- Cover of the first English volume

人付き合いが苦手な未亡人の雪女さんと呪いの指輪 (Hitozukiai ga Nigate na Mibōjin no Yukionna-san to Noroi no Yubiwa)
- Genre: Supernatural
- Written by: Puuna Puuzaki
- Published by: Self-published
- English publisher: Irodori Comics
- Original run: July 3, 2021 – present
- Volumes: 2

The Lonely Snow Widow and the Cursed Ring
- Directed by: Kazuomi Koga
- Written by: Eeyo Kurosaki
- Studio: Studio Hōkiboshi
- Licensed by: OceanVeil
- Original network: BS11, Tokyo MX (censored)
- Original run: October 5, 2026 – scheduled

= The Shy Snow Woman and the Cursed Ring =

Japanese adult doujinshi series

The Shy Snow Woman and the Cursed Ring (人付き合いが苦手な未亡人の雪女さんと呪いの指輪, Hitozukiai ga Nigate na Mibōjin no Yukionna-san to Noroi no Yubiwa) is a Japanese adult hentai doujinshi series written and illustrated by Puuna Puuzaki. It originally began self-publishing on July 3, 2021 and was later published on the DLsite platform on October 9, 2021. The doujinshi series is licensed in English by Irodori Comics. An anime television series adaptation produced by Studio Hōkiboshi is set to premiere in October 2026.

==Plot==
Satoru Takahashi, a remote worker who also serves as the manager of an apartment complex, lives in a world where supernatural creatures live together with humans. Having taken over being the apartment's manager from his late father, he meets Mifuyu Yukino, a yuki-onna and widow who has just moved into the complex. Still mourning the death of her husband two years prior, she feels sexually frustrated, knowing that rumors exist that those who marry yuki-onna are fated to an early death, and knowing she is unable to get pregnant. When Satoru discovers a ring in Mifuyu's apartment, he decides to use it to start a sexual relationship with her.

==Characters==
- Satoru Takahashi (高橋さとる, Takahashi Satoru)

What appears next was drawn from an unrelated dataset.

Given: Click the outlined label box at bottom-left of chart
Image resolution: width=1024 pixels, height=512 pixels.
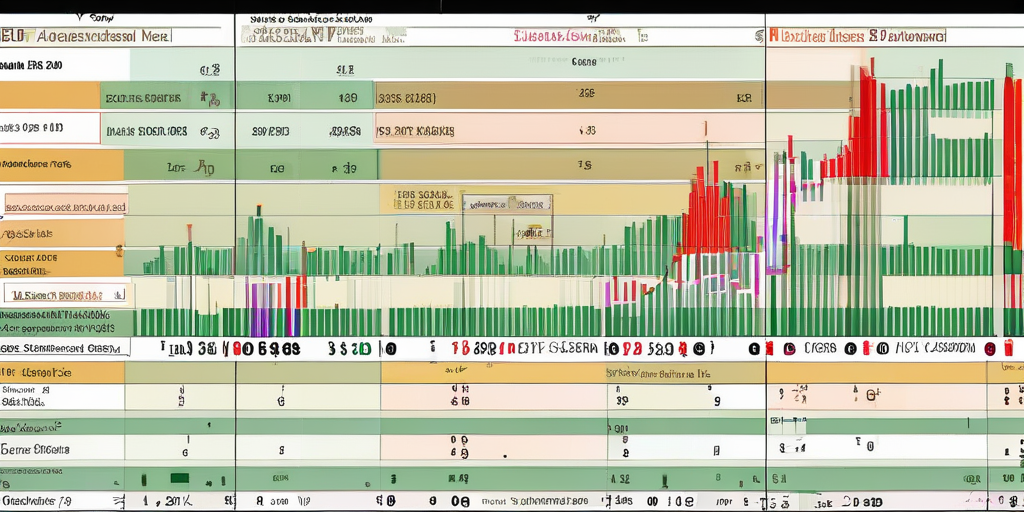Looking at the screenshot, I should pos(67,295).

- Mifuyu Yukino (雪乃深冬, Yukino Mifuyu)

- Kaede Kiryuin (鬼龍院楓, Kiryuin Kaede)

==Media==
===Anime===
An anime television series adaptation, telling a different original story form the original doujinshi, was announced on May 29, 2026. The series will be produced by Suiseisha as part of AnimeFesta, animated by Studio Hōkiboshi and directed by Kazuomi Koga, with Eeyo Kurosaki handling series composition, and Minakyawa Akapiv designing the characters. It is set to premiere on October 5, 2026, on BS11 and Tokyo MX. The theme song is "Choux Cream" (シュークリーム), performed by Hitomi Suzune. OceanVeil will stream the series under the title The Lonely Snow Widow and the Cursed Ring.